Days 5-7: Review your first trade. Did the Trade Calculator's position sizing match what actually happened when the price moved? Did the signal's entry zone hold? Where did the trade actually break, and was it the stop level or something else? This review process is what separates people who improve from people who just accumulate experience.

The Daily Briefing: More Useful Than It Looks

The daily AI briefing gets ignored by most new users. They scan it for a headline, see nothing exciting, and move on. That's missing the point.

The briefing tells you what market regime the platform's models are reading — trending, ranging, volatile, risk-off. That single word changes how you should be interpreting signals. In a ranging market, signals that fire near support and resistance are more reliable. In a trending market, momentum signals carry more weight. The briefing gives you that context in one paragraph.

It also flags upcoming macro events — CPI prints, Fed decisions, ETF flow data — that have historically moved Bitcoin.
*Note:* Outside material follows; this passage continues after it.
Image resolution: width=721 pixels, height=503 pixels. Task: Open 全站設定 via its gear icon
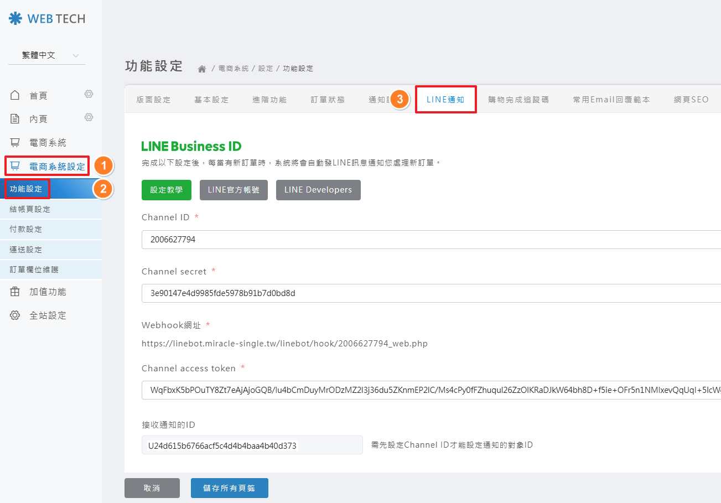point(15,315)
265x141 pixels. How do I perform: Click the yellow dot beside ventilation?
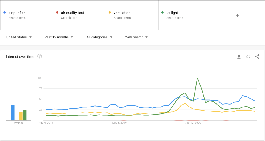point(110,13)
Knowing those are coming changes whether you enter a new position today or wait for the event to pass.

The Takeaway

The Trade Calculator exists because guessing doesn't work. Not in 2017, not now. The platform gives you tools to replace instinct with math — position sizing you can trust, signals with honest confidence ratings, and an autonomous layer that executes your rules when your brain won't.

Use them. All of them. The first week isn't about making money. It's about building a process you can actually stick to when the market stops cooperating.